Por ~ Publicado el 26 abril 2010

Al cumplirse dos meses desde el terremoto del 27 de febrero, el sociólogo Aldo Mascareño reflexiona sobre la tragedia y sus moralizaciones. Examinando el espíritu de la reconstrucción, afirma: “Ahora se trata de la moral de la reconstrucción, la que siempre estará en el futuro, y el futuro nunca llega. La reconstrucción es otra utopía, que además ahora se usa para ocultar la incompetencia, de compensar la incompetencia de no haber hecho antes las cosas bien”.

Aldo Mascareño*
{*Director del Departamento de Sociología, Universidad Alberto Hurtado}

I

Hace 260 años, exactamente el 1 de noviembre de 1755, la naturaleza se encargó de devastar la sociedad. Los sucesos acontecieron en Lisboa: un terremoto grado 9, un maremoto y un incendio destruyeron completamente la ciudad. Algunos llegaron a contar hasta 100.000 muertos. Un año después Voltaire publicaba su Poema al desastre de Lisboa, cuyos primeros versos son los siguientes:

¡Oh infelices mortales! ¡Oh tierra deplorable!
¡Oh espantosa reunión de todas las plagas!,
¡Dolor sin sentido que eternamente no se calma!
Los filósofos engañados gritan: “Todo está bien”,
¡Vengan y contemplen estas ruinas!

Recientemente Odo Marquard (2007) ha identificado en este acontecimiento, o más bien en la reflexión que el produjo, una crítica al optimismo filosófico del siglo 17 y el origen moderno de la filosofía de la historia, es decir, de aquella filosofía que se inicia en la Ilustración, que alcanza su epicentro en Kant, Hegel y Marx y que encuentra sus réplicas en la teoría crítica y Habermas. La filosofía de la historia es aquella filosofía que confía en la racionalidad y que, con ella, se ocupa de la crítica moral de la sociedad anunciando un horizonte de plenitud final al que generalmente se le ha dado el nombre de utopía.

El ‘terremoto de Lisboa’, que en aquellos años cuenta como una expresión semántica equivalente a ‘Auschwitz’ en el siglo XX, o al ’11 de septiembre’ en nuestra historia, es decir, una expresión que condensa el mal en el mundo, hizo visible las miserias del orden estratificado; precisamente aquellas ante las cuales Kant exigió emancipación: la capacidad de razón iguala a los individuos, la autoridad no es razón.

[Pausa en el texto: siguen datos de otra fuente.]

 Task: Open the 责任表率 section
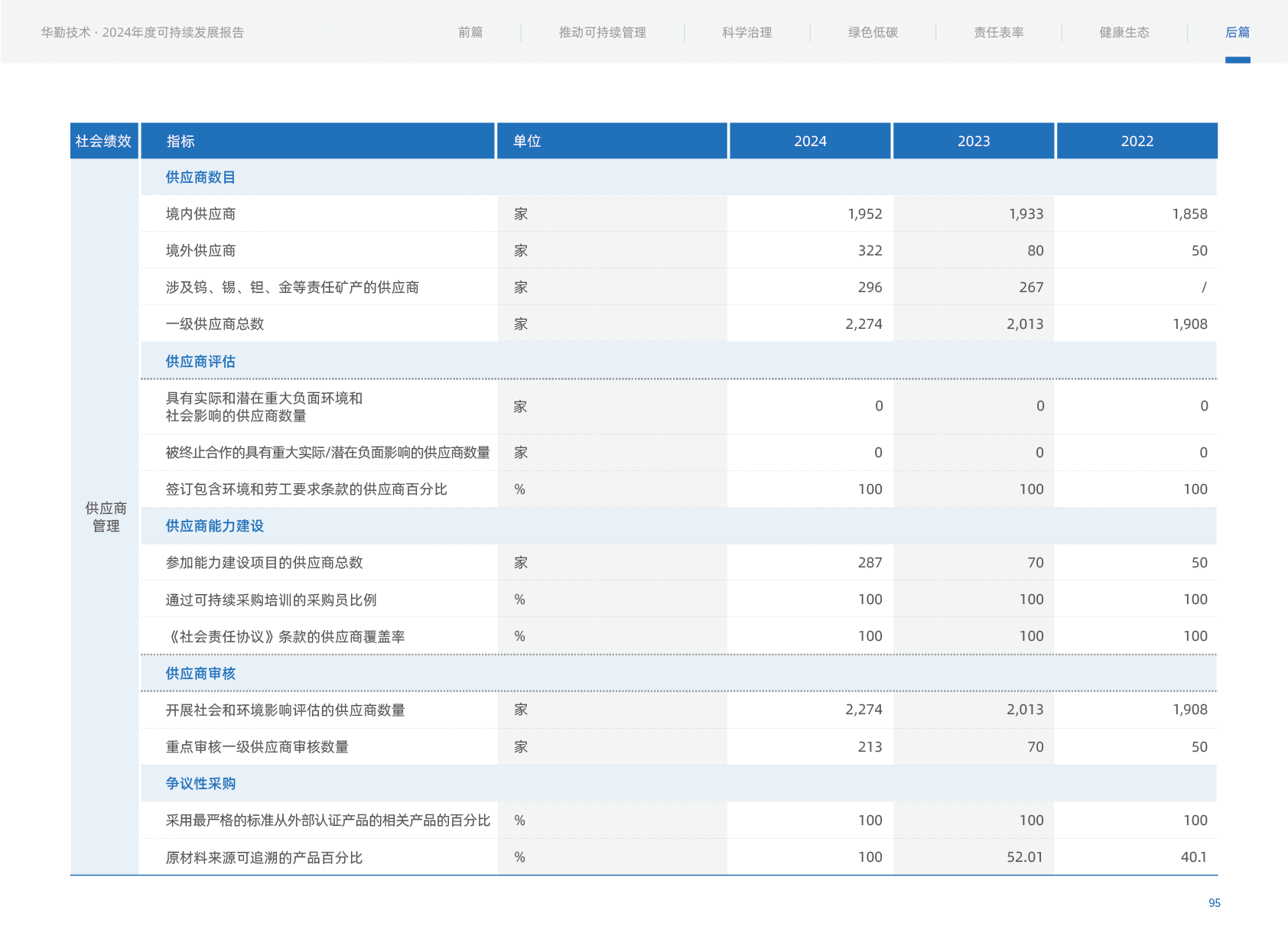coord(998,32)
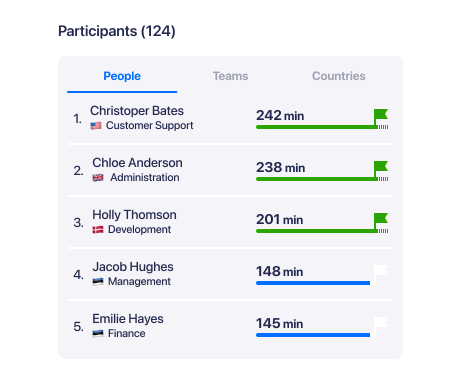Switch to the Countries tab

pyautogui.click(x=339, y=76)
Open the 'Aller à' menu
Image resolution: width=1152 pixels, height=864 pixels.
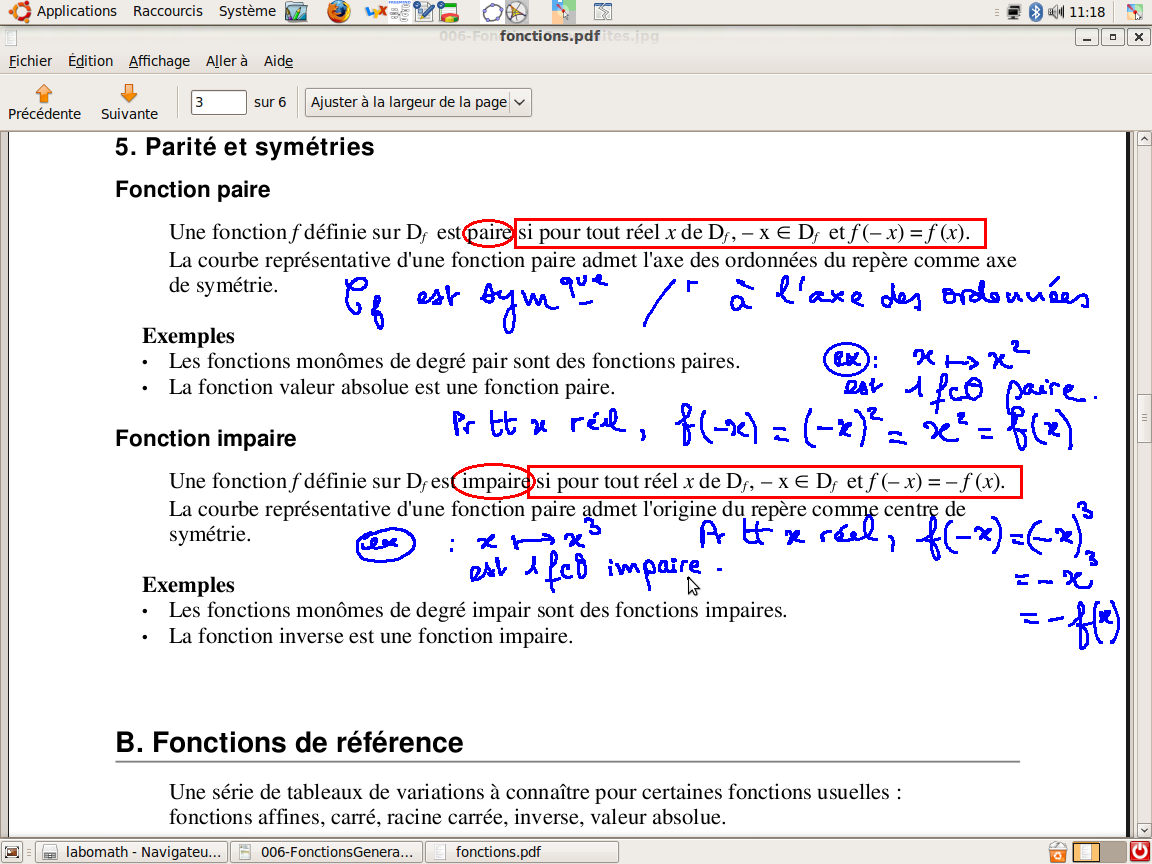[x=227, y=61]
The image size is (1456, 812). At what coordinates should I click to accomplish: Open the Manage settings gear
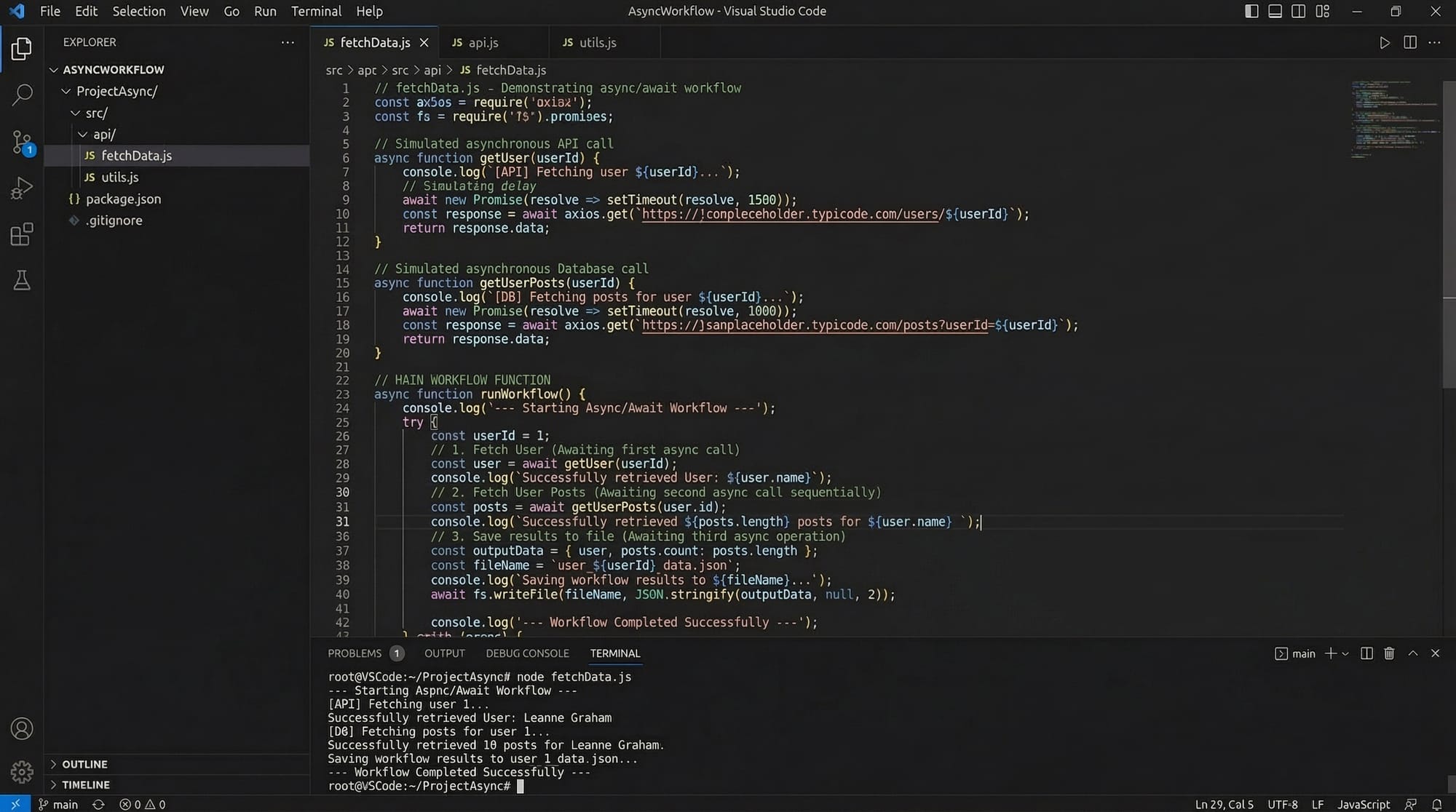[x=22, y=771]
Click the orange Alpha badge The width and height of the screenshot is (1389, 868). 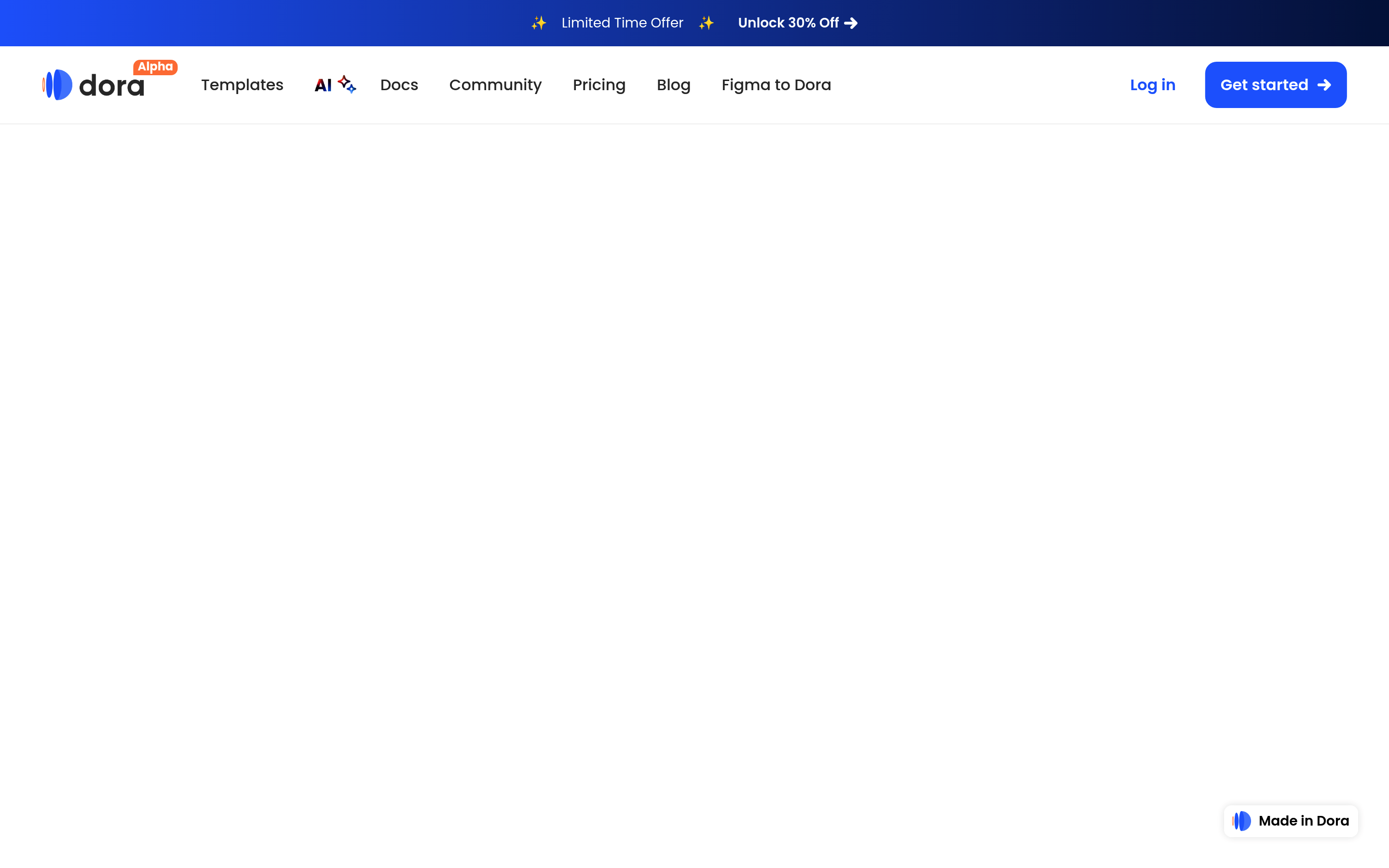(x=155, y=67)
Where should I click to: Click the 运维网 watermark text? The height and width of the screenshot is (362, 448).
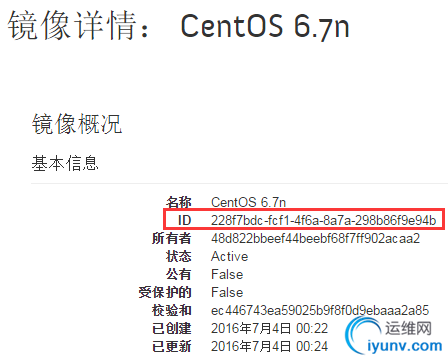click(x=408, y=328)
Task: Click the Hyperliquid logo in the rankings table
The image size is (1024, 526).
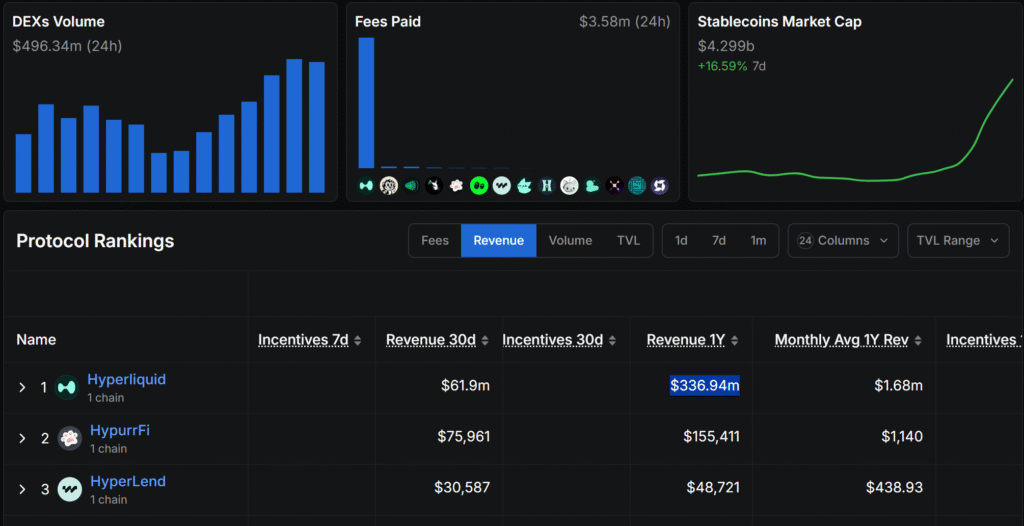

Las múltiples experiencias del mal en el mundo, de las cuales ‘Lisboa’ era su condensación, llevaron a la naciente filosofía de la historia a la crítica al optimismo filosófico del siglo 17. Esta es la crítica a la tesis del mejor de los mundos posibles, construida por Leibniz como defensa de la obra de Dios en el mundo. Esto es lo que se denomina la teodicea. La defensa consiste en entender a Dios como un creador que permite un mínimo de mal en el mundo de manera que un máximo de bien sea posible.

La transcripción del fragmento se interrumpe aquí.